__STORED DATA__.
>>>>>

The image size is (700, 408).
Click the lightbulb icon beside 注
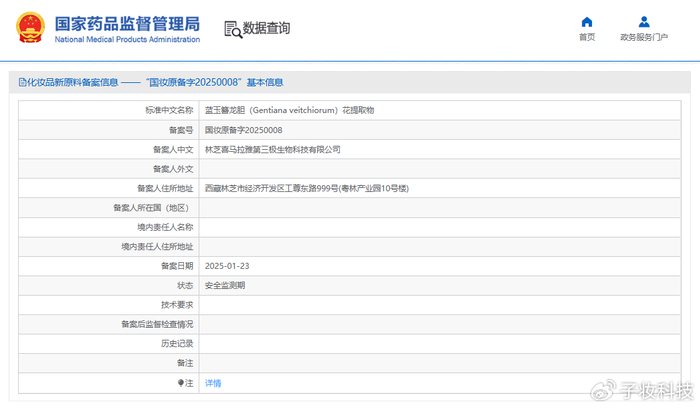pyautogui.click(x=181, y=383)
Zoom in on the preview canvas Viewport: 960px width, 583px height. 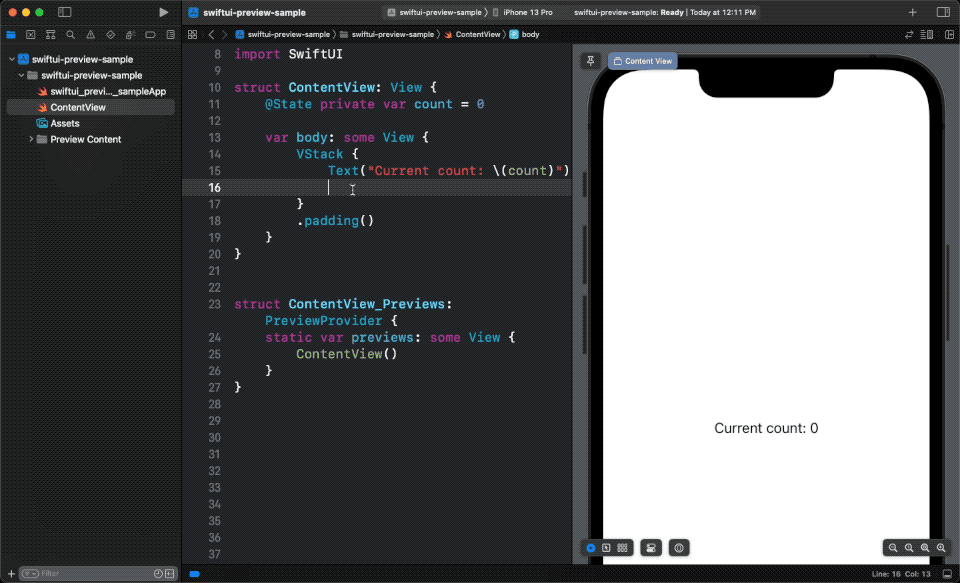(x=940, y=548)
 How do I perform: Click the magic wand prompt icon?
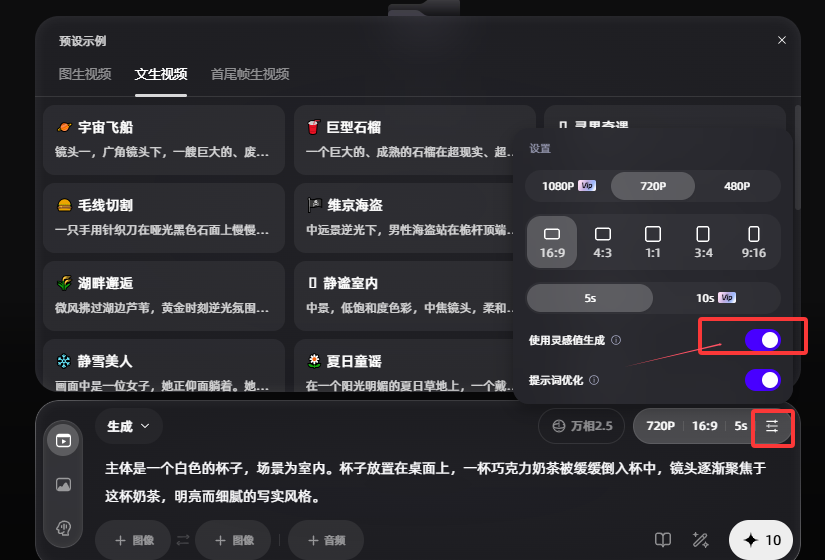pos(700,540)
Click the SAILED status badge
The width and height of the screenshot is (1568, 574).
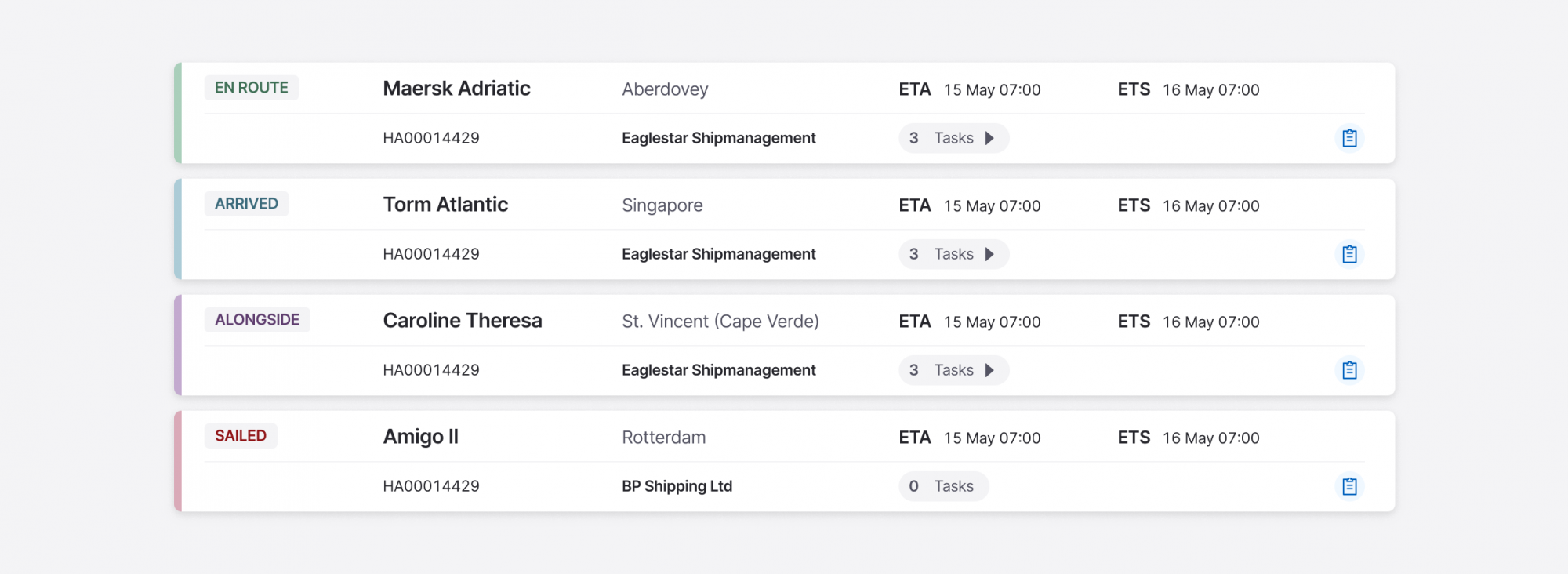(x=241, y=436)
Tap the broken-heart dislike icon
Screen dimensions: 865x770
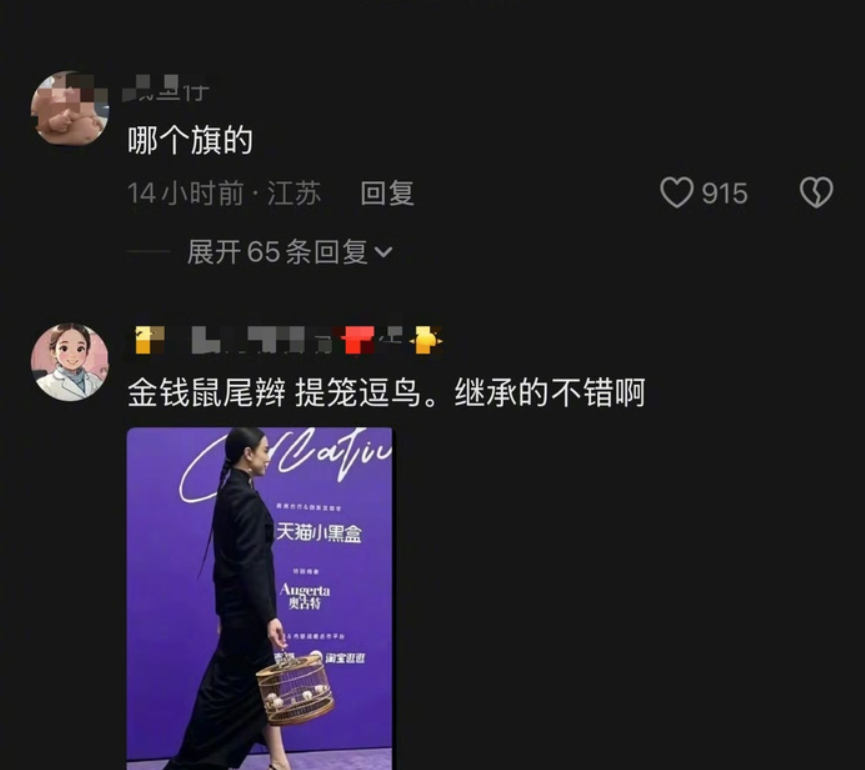click(816, 192)
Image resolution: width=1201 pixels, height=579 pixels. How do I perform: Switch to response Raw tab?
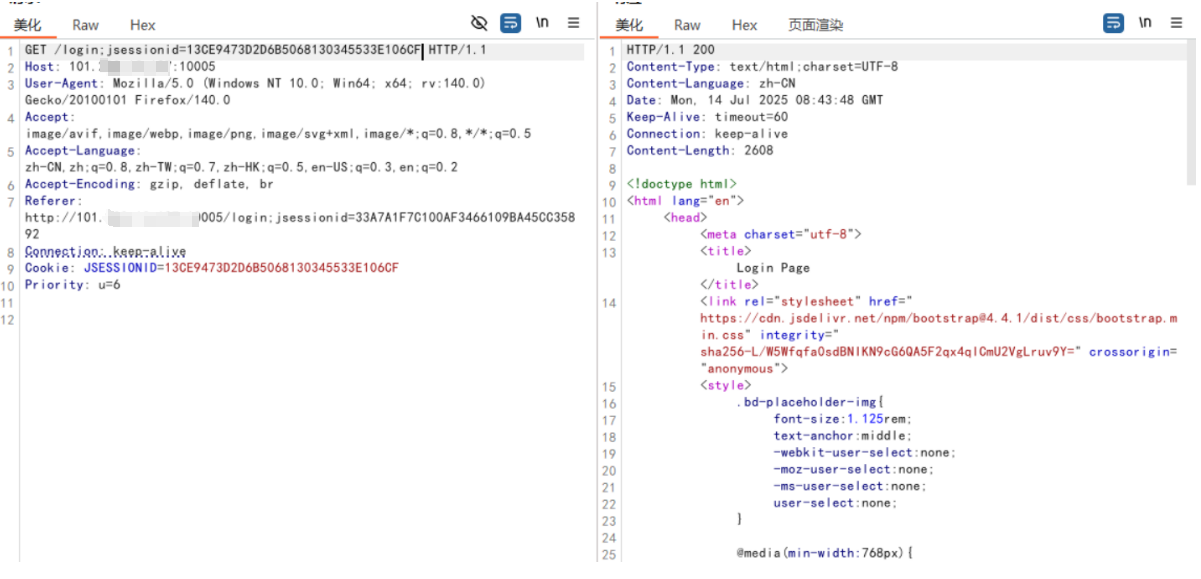pyautogui.click(x=687, y=25)
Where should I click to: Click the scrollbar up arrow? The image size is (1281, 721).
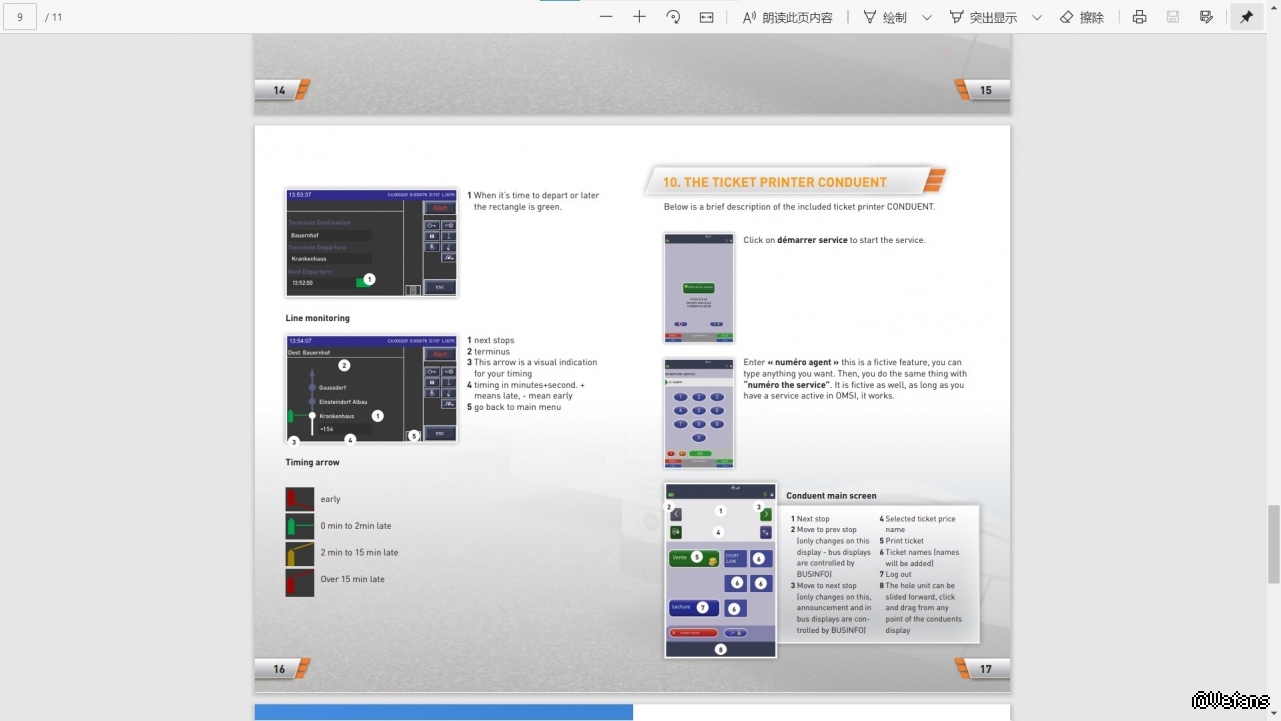[1273, 41]
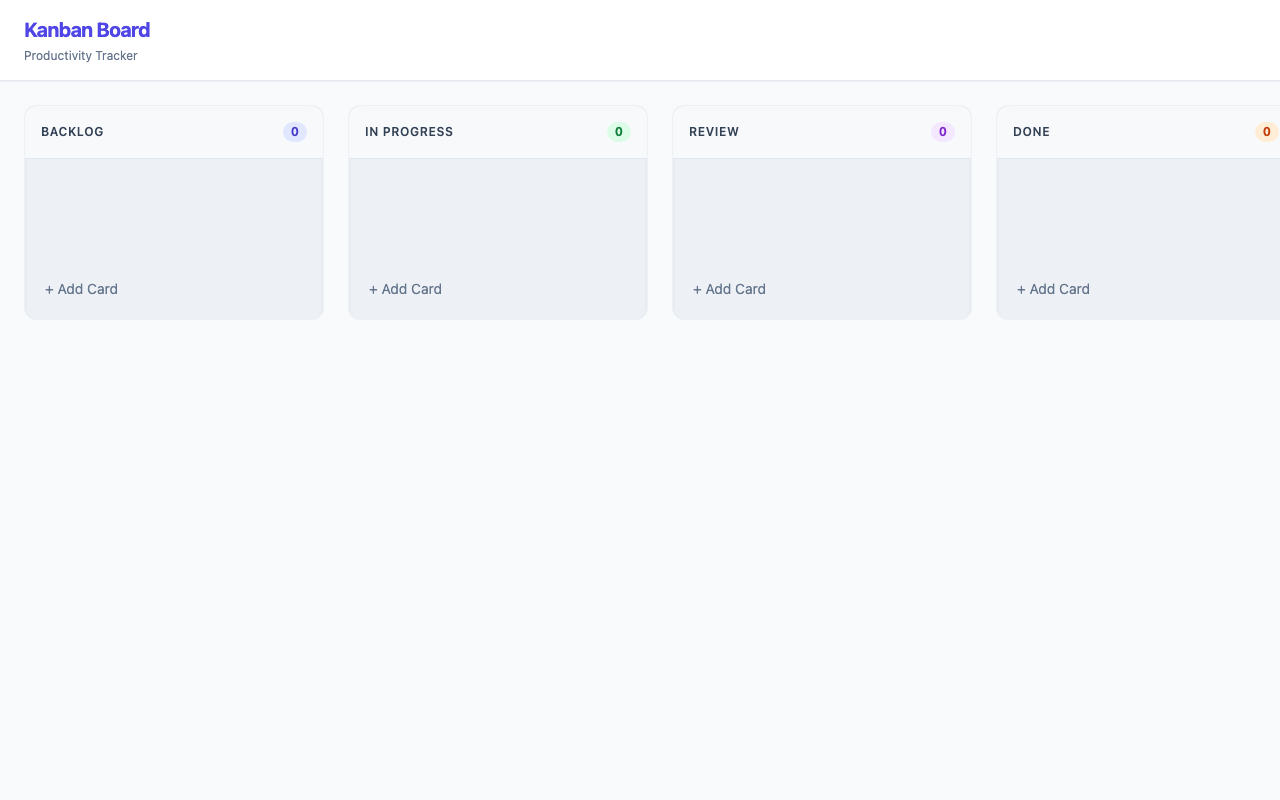This screenshot has width=1280, height=800.
Task: Click the plus icon in the Review column footer
Action: [697, 289]
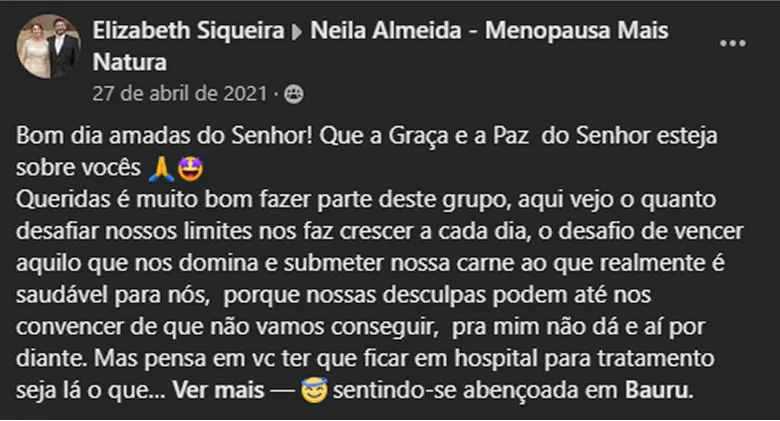Open the post timestamp 27 de abril de 2021
Image resolution: width=780 pixels, height=421 pixels.
179,94
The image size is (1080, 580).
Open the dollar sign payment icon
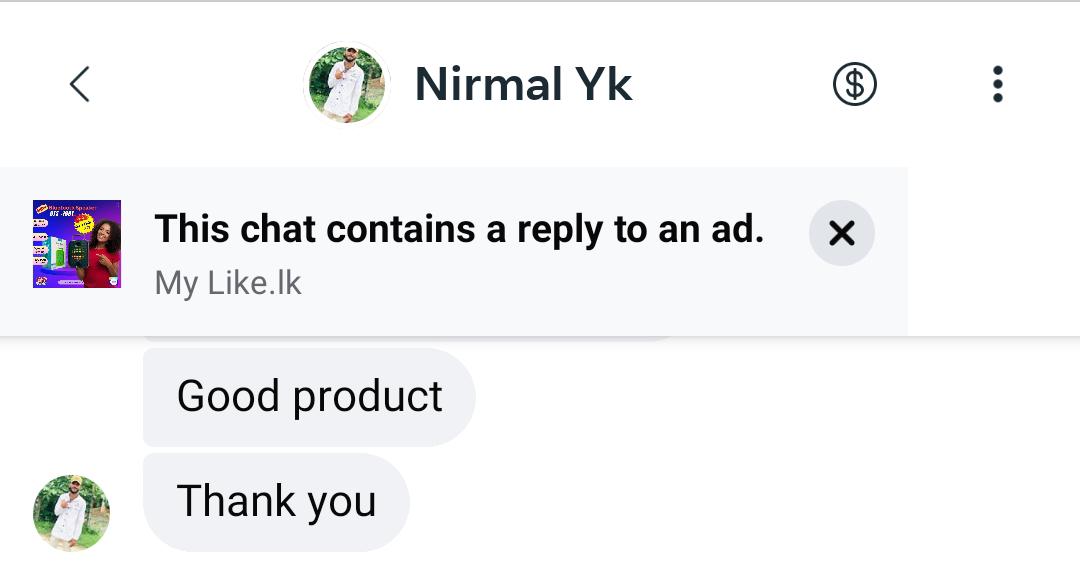854,85
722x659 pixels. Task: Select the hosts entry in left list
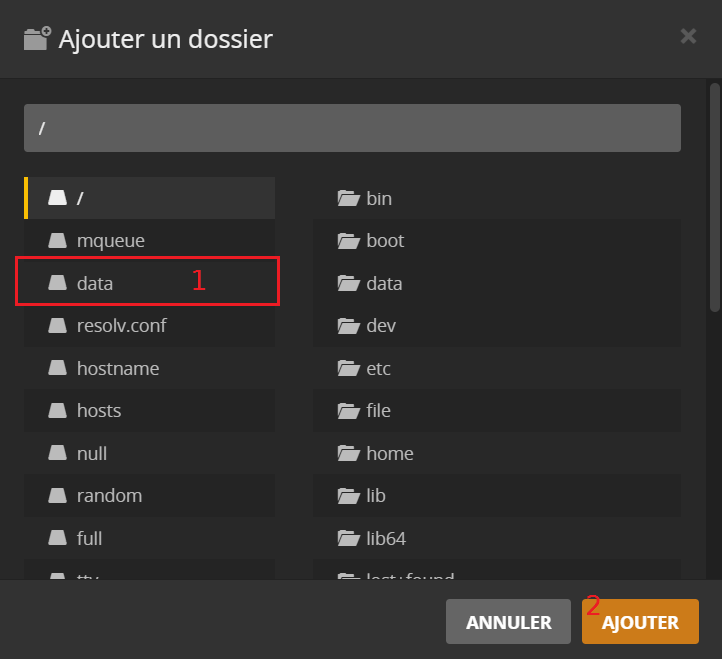(x=99, y=411)
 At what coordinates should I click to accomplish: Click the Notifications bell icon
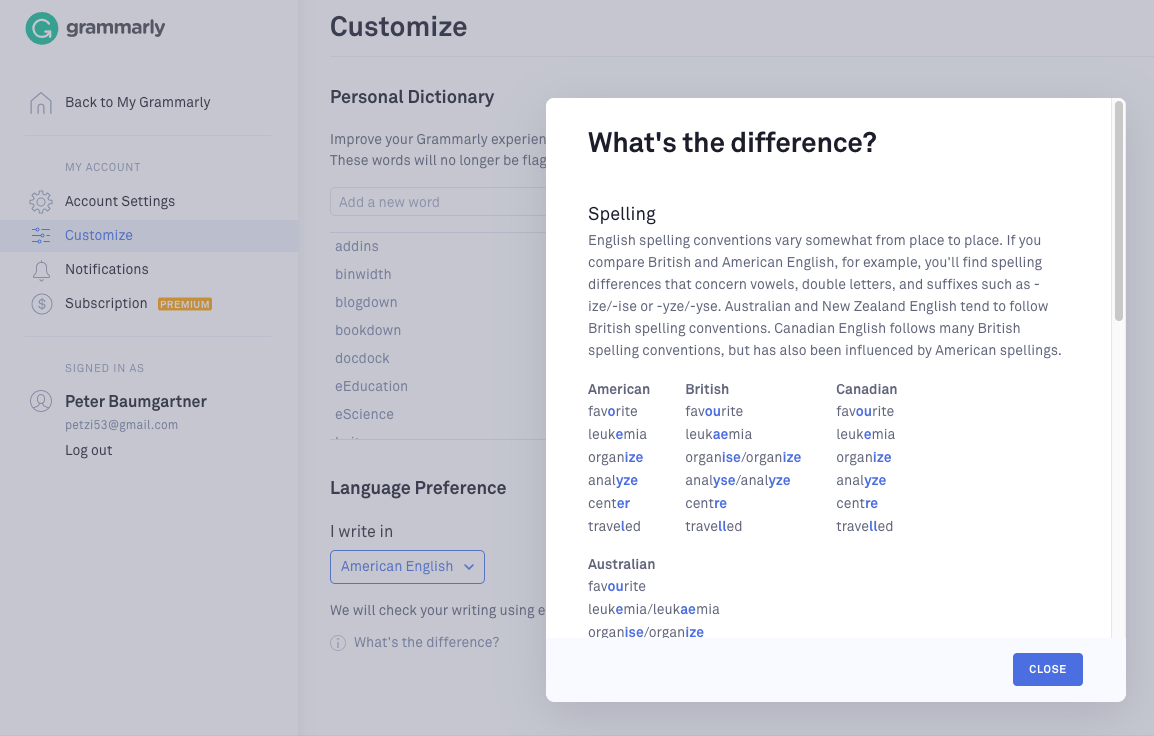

<<<<<

__ASSIGNMENT__.
Only the lines from the line containing "The width and" through the end of the material should be retyped, exactly and in full, with no pictures.

__THE COMPLETED TASK__.
The width and height of the screenshot is (1568, 574).
(x=241, y=436)
Tap the broken-heart dislike icon
Screen dimensions: 865x770
click(816, 192)
Image resolution: width=1201 pixels, height=579 pixels. How do I perform: Switch to response Raw tab?
pyautogui.click(x=687, y=25)
Where should I click to: Click the scrollbar up arrow? The image size is (1281, 721).
[1273, 41]
This screenshot has width=1280, height=800.
Task: Click the plus icon in the Review column footer
Action: [697, 289]
Open the post timestamp 27 de abril de 2021
Image resolution: width=780 pixels, height=421 pixels.
179,94
The image size is (1080, 580).
Open the dollar sign payment icon
854,85
722x659 pixels. Task: Select the hosts entry in left list
(x=99, y=411)
 At what coordinates should I click to accomplish: Click the Notifications bell icon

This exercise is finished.